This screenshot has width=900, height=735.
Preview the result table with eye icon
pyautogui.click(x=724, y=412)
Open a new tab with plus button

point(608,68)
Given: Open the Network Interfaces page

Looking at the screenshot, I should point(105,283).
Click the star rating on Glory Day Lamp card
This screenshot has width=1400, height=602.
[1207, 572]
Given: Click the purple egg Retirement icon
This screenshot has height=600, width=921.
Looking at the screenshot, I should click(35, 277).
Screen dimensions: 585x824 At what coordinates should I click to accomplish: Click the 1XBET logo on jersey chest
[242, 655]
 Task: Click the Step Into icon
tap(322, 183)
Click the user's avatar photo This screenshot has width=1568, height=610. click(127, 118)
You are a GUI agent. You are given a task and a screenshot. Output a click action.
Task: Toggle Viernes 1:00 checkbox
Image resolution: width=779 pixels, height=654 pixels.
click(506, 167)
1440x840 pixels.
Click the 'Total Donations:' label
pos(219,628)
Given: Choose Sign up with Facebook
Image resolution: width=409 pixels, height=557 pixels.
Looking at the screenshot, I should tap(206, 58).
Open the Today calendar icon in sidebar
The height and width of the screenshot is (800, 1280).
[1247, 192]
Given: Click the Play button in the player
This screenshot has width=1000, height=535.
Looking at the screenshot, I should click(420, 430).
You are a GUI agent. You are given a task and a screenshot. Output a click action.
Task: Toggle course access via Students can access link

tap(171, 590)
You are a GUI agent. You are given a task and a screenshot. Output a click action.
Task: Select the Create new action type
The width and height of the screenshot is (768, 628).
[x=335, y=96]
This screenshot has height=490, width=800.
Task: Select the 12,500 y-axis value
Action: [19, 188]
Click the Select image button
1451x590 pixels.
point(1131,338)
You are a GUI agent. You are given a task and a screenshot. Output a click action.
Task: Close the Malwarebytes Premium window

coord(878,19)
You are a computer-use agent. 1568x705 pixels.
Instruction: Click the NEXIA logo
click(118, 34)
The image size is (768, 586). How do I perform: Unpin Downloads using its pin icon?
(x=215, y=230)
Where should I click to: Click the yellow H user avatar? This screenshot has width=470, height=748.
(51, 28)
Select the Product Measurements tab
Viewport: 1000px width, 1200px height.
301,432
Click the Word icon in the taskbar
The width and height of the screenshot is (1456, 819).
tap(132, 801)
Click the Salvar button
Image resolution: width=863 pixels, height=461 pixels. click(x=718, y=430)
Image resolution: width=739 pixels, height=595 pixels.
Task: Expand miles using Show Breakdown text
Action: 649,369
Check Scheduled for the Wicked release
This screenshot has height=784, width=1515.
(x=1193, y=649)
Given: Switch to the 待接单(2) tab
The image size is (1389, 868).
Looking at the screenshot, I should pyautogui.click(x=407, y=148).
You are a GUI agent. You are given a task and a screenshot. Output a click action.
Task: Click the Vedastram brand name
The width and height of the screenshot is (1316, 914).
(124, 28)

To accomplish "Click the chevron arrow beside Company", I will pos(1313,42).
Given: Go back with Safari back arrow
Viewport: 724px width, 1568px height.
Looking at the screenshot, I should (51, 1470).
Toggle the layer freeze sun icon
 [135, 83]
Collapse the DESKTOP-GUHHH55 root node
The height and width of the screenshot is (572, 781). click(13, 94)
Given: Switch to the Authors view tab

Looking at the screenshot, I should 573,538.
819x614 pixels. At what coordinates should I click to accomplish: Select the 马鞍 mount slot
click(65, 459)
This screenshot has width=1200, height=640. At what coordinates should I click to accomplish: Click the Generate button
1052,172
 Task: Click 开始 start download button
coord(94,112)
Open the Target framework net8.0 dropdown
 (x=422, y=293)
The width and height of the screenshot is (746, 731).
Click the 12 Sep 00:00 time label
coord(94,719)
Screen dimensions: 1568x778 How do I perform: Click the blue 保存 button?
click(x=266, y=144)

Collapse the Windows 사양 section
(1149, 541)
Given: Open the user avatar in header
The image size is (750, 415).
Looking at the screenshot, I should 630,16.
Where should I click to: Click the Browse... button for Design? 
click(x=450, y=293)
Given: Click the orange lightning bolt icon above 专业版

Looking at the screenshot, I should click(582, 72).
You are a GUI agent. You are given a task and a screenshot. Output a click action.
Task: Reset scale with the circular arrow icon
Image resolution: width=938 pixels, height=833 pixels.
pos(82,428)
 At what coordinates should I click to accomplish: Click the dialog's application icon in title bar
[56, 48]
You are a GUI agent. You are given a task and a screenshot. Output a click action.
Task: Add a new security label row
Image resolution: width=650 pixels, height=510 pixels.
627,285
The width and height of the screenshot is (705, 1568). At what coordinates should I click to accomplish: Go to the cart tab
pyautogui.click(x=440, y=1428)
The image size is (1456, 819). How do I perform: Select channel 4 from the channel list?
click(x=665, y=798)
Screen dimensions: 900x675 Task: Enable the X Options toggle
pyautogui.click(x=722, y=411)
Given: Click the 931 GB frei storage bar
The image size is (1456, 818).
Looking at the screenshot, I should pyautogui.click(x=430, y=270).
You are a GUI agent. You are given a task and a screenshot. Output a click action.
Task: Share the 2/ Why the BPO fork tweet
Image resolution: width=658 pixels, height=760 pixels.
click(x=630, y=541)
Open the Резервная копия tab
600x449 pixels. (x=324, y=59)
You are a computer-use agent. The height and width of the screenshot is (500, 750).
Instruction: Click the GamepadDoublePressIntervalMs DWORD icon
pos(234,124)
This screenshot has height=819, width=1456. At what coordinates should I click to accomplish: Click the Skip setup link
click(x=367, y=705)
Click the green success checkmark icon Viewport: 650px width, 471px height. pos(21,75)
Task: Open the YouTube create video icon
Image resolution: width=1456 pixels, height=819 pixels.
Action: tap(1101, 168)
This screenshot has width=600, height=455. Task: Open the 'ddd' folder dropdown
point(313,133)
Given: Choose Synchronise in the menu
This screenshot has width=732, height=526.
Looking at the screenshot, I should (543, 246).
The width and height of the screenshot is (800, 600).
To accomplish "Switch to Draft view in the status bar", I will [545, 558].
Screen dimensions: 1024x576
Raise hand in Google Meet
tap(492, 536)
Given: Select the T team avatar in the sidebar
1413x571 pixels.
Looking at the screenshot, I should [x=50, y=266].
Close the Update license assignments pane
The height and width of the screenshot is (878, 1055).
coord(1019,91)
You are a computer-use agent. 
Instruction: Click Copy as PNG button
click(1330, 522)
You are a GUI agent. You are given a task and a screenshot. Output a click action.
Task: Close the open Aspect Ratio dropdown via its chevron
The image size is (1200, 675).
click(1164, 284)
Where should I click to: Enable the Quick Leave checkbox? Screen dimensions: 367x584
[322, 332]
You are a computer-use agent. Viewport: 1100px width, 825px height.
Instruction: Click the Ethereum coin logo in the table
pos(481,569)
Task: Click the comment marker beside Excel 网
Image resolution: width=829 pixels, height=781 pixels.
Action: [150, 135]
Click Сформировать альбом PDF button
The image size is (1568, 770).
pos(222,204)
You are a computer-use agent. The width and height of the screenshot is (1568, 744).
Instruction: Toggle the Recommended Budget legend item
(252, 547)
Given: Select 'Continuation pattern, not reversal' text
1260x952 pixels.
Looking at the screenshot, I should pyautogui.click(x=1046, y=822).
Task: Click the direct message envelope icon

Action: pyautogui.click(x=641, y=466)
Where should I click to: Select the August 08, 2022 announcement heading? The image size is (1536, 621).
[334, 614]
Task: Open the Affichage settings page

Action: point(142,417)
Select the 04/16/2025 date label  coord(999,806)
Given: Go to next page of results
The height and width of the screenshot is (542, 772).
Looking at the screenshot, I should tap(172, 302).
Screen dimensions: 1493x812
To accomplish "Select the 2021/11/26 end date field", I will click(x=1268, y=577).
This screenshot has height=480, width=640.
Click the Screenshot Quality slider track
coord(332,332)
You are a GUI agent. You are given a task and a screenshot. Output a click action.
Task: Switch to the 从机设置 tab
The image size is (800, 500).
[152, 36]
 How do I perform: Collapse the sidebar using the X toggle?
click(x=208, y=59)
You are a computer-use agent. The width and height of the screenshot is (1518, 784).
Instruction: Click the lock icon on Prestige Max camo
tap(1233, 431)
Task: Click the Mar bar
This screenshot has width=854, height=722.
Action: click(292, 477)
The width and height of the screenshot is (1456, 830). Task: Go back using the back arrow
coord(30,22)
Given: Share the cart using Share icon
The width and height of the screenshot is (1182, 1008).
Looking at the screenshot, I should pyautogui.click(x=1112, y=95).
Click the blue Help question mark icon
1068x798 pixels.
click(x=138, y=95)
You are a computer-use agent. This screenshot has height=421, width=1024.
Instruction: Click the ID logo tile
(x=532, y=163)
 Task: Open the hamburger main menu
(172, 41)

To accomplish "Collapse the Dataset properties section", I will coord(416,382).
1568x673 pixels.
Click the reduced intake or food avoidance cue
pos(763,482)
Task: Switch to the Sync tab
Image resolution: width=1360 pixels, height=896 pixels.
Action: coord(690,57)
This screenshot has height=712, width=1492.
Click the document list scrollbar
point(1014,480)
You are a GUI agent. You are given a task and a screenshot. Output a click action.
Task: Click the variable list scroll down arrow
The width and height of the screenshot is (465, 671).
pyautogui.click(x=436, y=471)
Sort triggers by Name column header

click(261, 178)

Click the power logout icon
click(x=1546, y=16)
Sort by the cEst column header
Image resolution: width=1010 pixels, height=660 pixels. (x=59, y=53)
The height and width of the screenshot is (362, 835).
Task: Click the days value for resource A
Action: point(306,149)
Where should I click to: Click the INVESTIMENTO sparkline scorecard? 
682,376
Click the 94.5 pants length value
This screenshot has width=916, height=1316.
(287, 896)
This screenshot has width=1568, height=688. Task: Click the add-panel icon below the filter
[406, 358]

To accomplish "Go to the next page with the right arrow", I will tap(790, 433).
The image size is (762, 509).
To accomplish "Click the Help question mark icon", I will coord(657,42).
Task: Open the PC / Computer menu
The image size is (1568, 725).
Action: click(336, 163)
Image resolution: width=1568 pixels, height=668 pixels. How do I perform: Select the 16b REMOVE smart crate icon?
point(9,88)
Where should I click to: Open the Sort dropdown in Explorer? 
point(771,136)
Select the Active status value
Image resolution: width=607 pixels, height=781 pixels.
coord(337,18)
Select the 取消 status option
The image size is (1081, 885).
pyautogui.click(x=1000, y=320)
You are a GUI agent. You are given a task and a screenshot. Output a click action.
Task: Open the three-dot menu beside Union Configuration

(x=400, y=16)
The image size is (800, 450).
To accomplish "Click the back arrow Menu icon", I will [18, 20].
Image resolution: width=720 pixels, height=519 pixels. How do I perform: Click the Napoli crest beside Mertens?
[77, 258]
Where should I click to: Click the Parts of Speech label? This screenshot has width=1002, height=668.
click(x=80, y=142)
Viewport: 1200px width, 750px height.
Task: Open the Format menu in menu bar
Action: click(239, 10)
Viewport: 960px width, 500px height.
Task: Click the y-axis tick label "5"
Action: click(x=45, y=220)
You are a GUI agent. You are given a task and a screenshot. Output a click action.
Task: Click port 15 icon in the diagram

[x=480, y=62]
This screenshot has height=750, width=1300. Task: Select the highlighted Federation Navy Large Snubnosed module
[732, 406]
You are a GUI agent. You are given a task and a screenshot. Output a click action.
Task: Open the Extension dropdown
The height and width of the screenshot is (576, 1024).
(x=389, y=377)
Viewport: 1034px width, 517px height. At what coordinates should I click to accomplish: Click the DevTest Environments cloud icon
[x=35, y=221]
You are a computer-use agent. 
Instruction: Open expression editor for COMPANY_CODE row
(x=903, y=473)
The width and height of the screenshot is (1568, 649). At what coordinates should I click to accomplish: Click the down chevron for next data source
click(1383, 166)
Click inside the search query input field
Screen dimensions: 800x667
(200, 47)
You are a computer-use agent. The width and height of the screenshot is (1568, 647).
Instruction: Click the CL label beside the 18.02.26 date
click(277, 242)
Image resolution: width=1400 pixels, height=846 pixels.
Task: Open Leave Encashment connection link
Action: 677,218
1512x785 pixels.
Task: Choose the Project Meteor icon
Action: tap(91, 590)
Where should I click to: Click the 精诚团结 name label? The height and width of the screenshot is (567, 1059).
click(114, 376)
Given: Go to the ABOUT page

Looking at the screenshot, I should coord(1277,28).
========
In the entries from the first line up to and including the line with "click(118, 34)", switch "GUI agent" to "desktop agent" and give those lines again with everything else unchanged.

This screenshot has width=900, height=735.
Preview the result table with eye icon
pyautogui.click(x=724, y=412)
Open a new tab with plus button

point(608,68)
Given: Open the Network Interfaces page

Looking at the screenshot, I should point(105,283).
Click the star rating on Glory Day Lamp card
This screenshot has width=1400, height=602.
[1207, 572]
Given: Click the purple egg Retirement icon
This screenshot has height=600, width=921.
Looking at the screenshot, I should click(35, 277).
Screen dimensions: 585x824 At what coordinates should I click to accomplish: Click the 1XBET logo on jersey chest
[242, 655]
 Task: Click the Step Into icon
tap(322, 183)
Click the user's avatar photo This screenshot has width=1568, height=610. click(127, 118)
You are a desktop agent. You are given a task and a screenshot. Output a click action.
Task: Toggle Viernes 1:00 checkbox
Image resolution: width=779 pixels, height=654 pixels.
click(506, 167)
1440x840 pixels.
Click the 'Total Donations:' label
pos(219,628)
Given: Choose Sign up with Facebook
Image resolution: width=409 pixels, height=557 pixels.
Looking at the screenshot, I should tap(206, 58).
Open the Today calendar icon in sidebar
The height and width of the screenshot is (800, 1280).
[1247, 192]
Given: Click the Play button in the player
This screenshot has width=1000, height=535.
Looking at the screenshot, I should click(420, 430).
You are a desktop agent. You are given a task and a screenshot. Output a click action.
Task: Toggle course access via Students can access link

tap(171, 590)
You are a desktop agent. You are given a task and a screenshot. Output a click action.
Task: Select the Create new action type
The width and height of the screenshot is (768, 628).
[x=335, y=96]
This screenshot has height=490, width=800.
Task: Select the 12,500 y-axis value
Action: [19, 188]
Click the Select image button
1451x590 pixels.
point(1131,338)
You are a desktop agent. You are given a task and a screenshot. Output a click action.
Task: Close the Malwarebytes Premium window

coord(878,19)
You are a computer-use agent. 1568x705 pixels.
Instruction: Click the NEXIA logo
click(118, 34)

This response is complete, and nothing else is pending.